Balaban, Bursa Cezaevi'nde kendisinden 20 yaş büyük olan Nazım Hikmet Ran'la tanıştı. Onun desteği ve ilgisi sayesinde resim yeteneği ortaya çıktı ve gelişti. Nazım Hikmet, Orhan Kemal’i hikayeci, Balaban’ı ise ressam olarak yetiştirmek istiyordu. İbrahim Balaban cezaevinde resmin yanı sıra felsefe, sosyoloji, ekonomi-politik konularında pratik bilgiler edindi. Ressam, Nazım Hikmet'li günlerini ileriki yıllarda yazdığı Şair Baba ve Damdakiler kitabında anlatmıştır.
Balaban'ın bir tablosuBalaban, “Konu bir özdür, her öz kendi kabuğunu, yani sanatsal biçimini oluşturur. “ kuramını ortaya koyduktan sonra yaptıklarını sanat olarak değerlendirmeye başladı ve ilk sergisini 1953'te İstanbul’da, Fransız Kültür Merkezi'nde açtı. Sonraki yıllarda hem Türkiye'de, hem de yurtdışında pek çok sergi açtı. 1961'de Yeni Dal Grubu sergisindeki bir tablosundan dolayı yargılandı, ancak aklandı. Yine 1968'de Gazi Dergisi'nde basılan bir tablosundan dolayı yargılandı; ondan da aklandı. 1969’da Adana’da sergilediği resimleri saldırıya uğradı.
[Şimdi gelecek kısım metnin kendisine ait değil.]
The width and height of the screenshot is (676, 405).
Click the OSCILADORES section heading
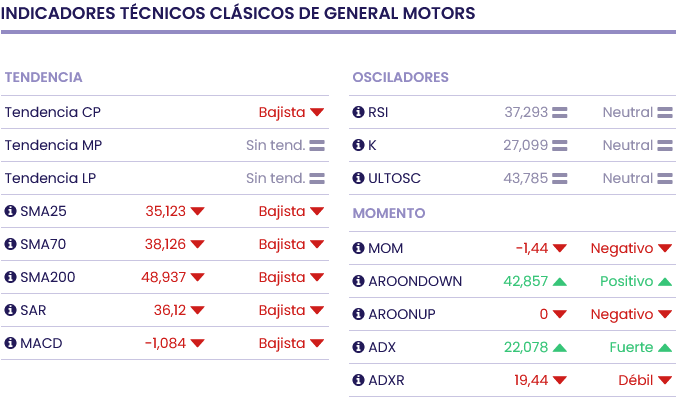click(x=400, y=77)
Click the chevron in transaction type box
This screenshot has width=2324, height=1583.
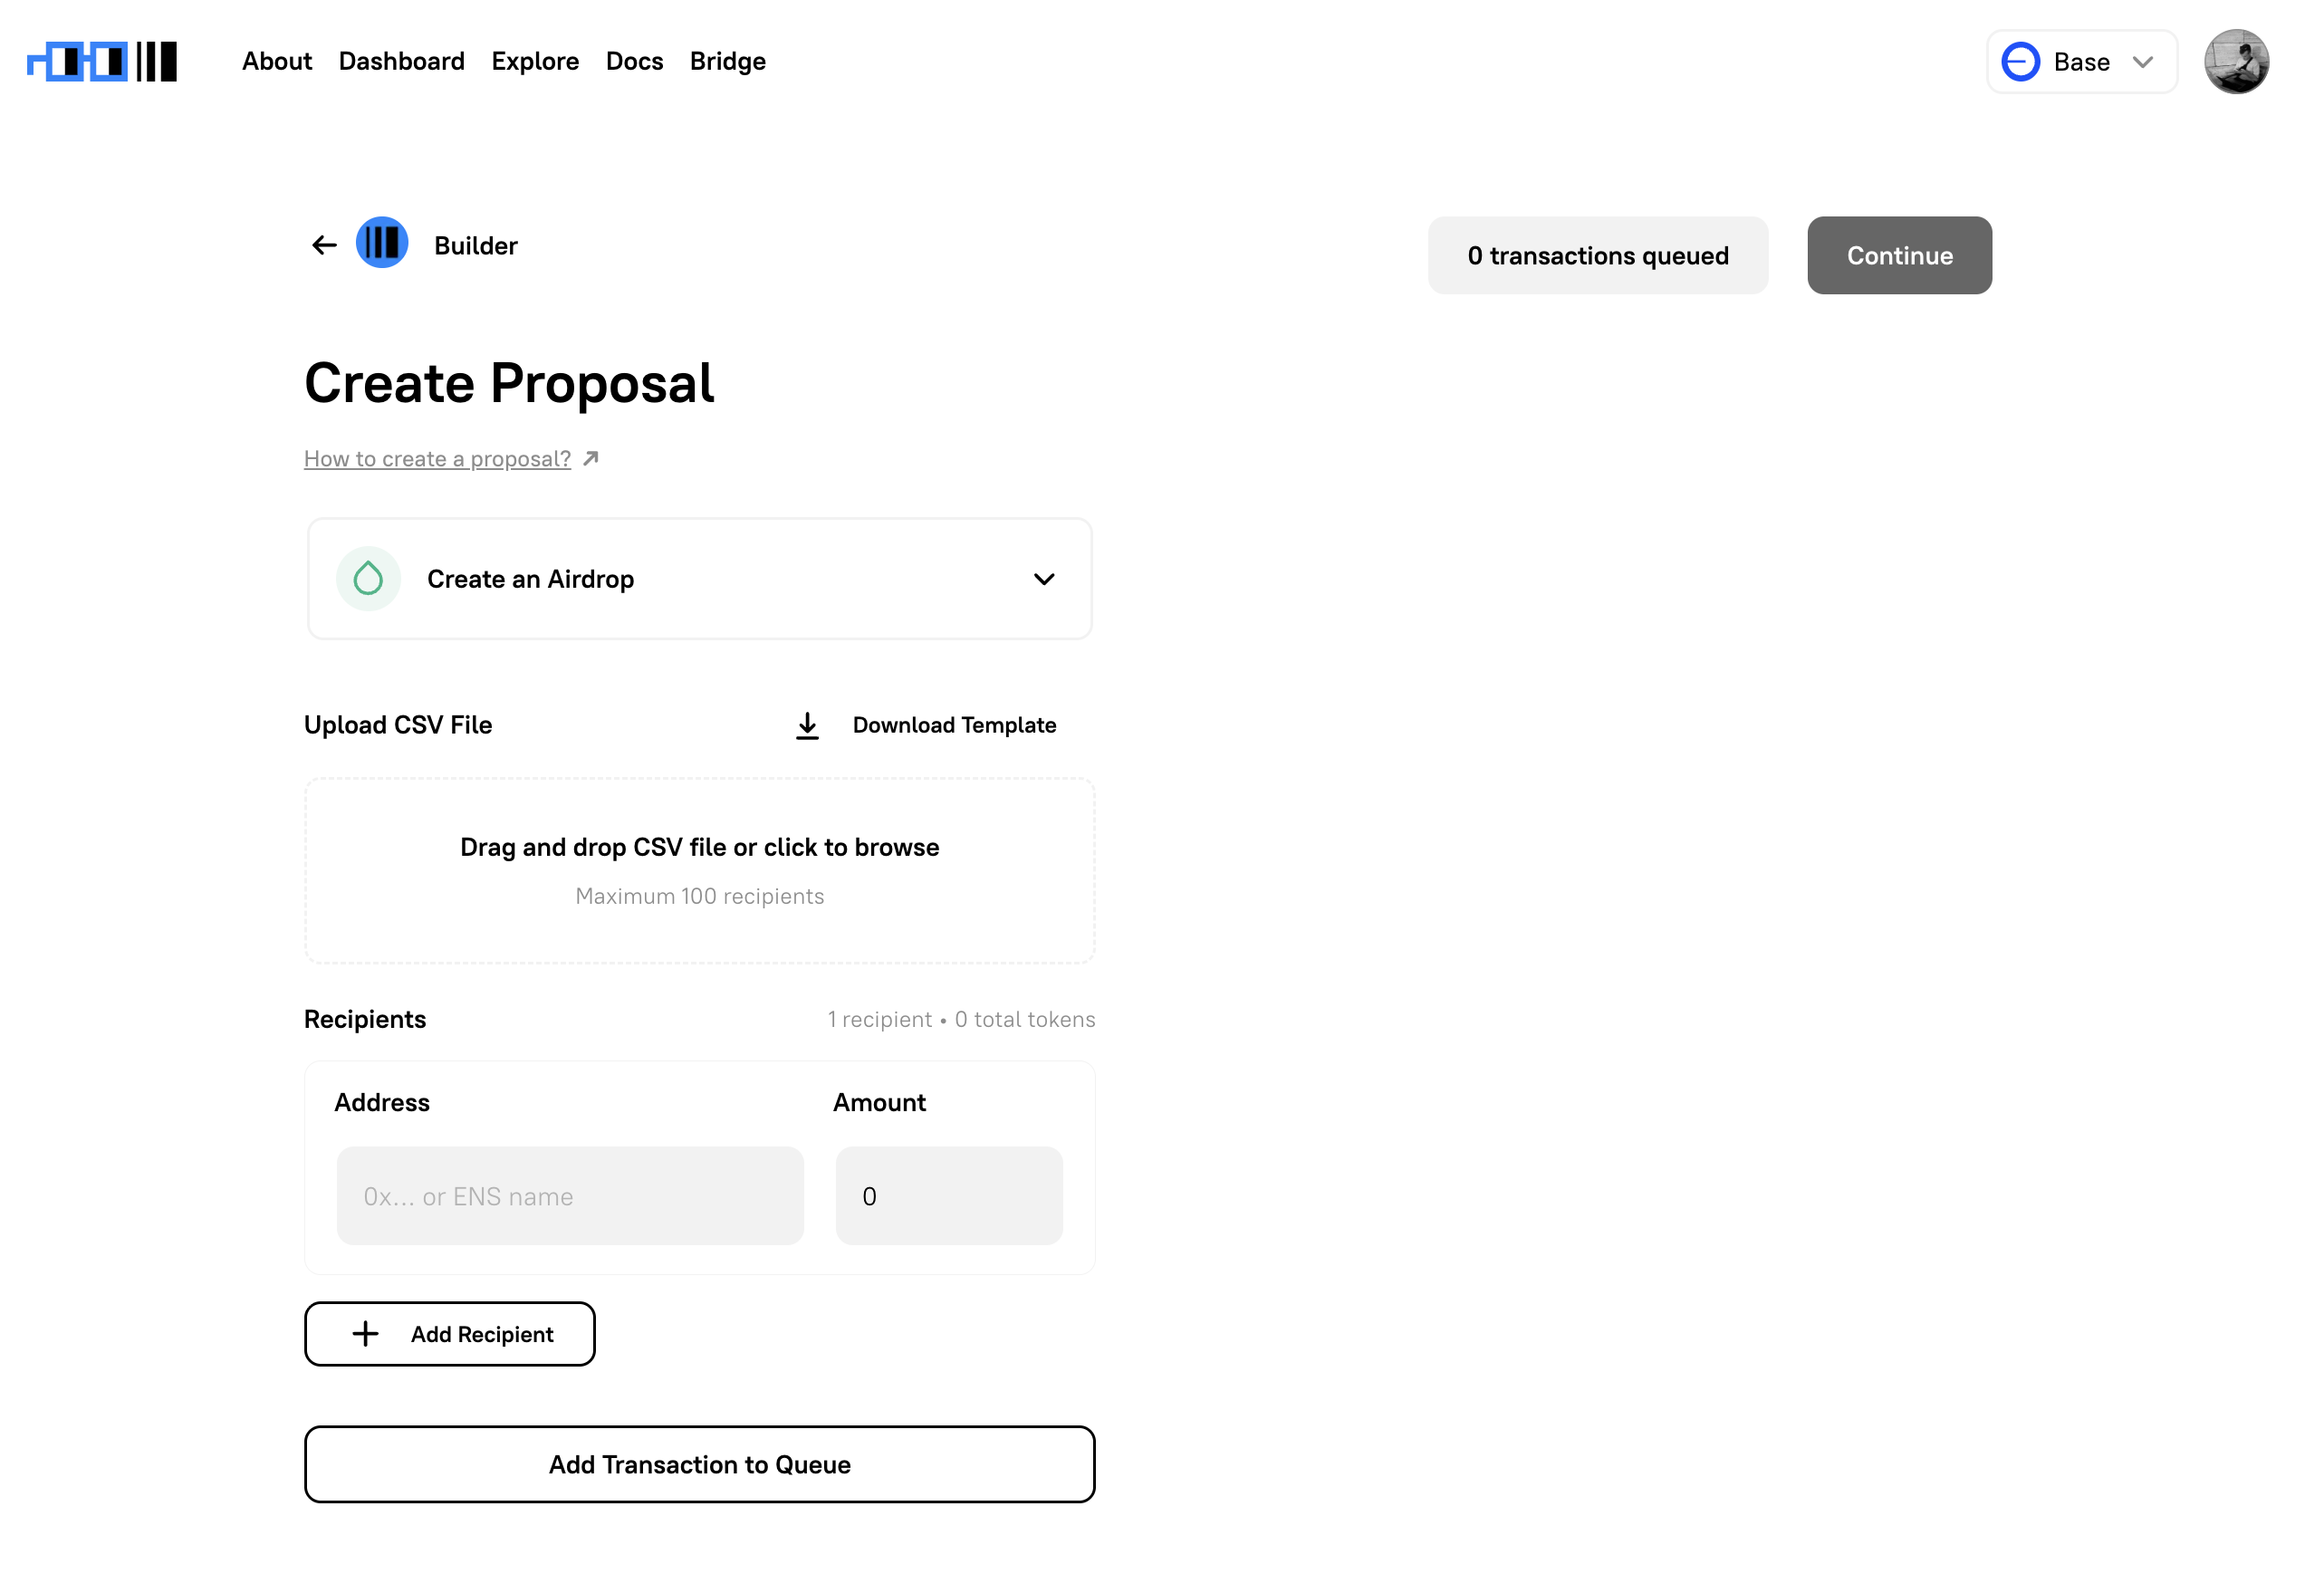pos(1044,579)
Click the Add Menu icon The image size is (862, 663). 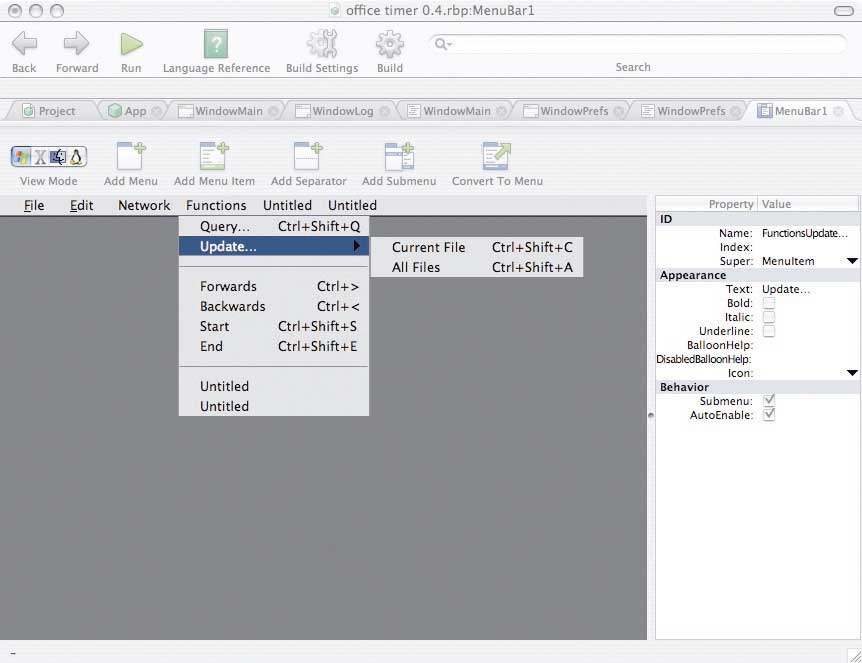pos(131,157)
Resim eleştirmenleri kendisini "Anadolu insanının yaşamından ve halk efsanelerinden yola çıkarak toplumsal gerçekçi yapıtlar üreten ressam" olarak tanımlarlar. Balaban, sanat hayatını Dağınık, Nakışsı, Ağır Aksak, Oyuncaksı, Tutsak, Özgürlük gibi dönemlere ayırır. Önceleri köy yaşamının yoksulluğunu, köylü üretim araçlarını resmeden sanatçı, giderek destanlara, halk inançlarına, kahramanlarına, söylencelere, mitolojiye uzanır. Giderek kente göçü, kentteki yaşam ve demokrasi mücadelesini ele alır. Son dönemde Anadolu Erenleri ve Bereket Anaları'nı resimler.
Kendisi aynı zamanda yazar olup, yayımlandığı çeşitli kitapları bulunmaktadır.
Ressam, son olarak desen çalışmalarını 2005'te İstanbul'da sergilemiştir.
Hapiste birlikte yattığı Nazım Hikmet de, onun bir tablosundan etkilenerek şu dizeleri yazacaktır: "İşte seyreyle gözüm, işte insan / Dağın, taşın, kurdun efendisi. / İşte poturunda yamalar, / İşte karasaban, / İşte sağrılarında kederli, korkunç oyuklarıyla öküzleri..."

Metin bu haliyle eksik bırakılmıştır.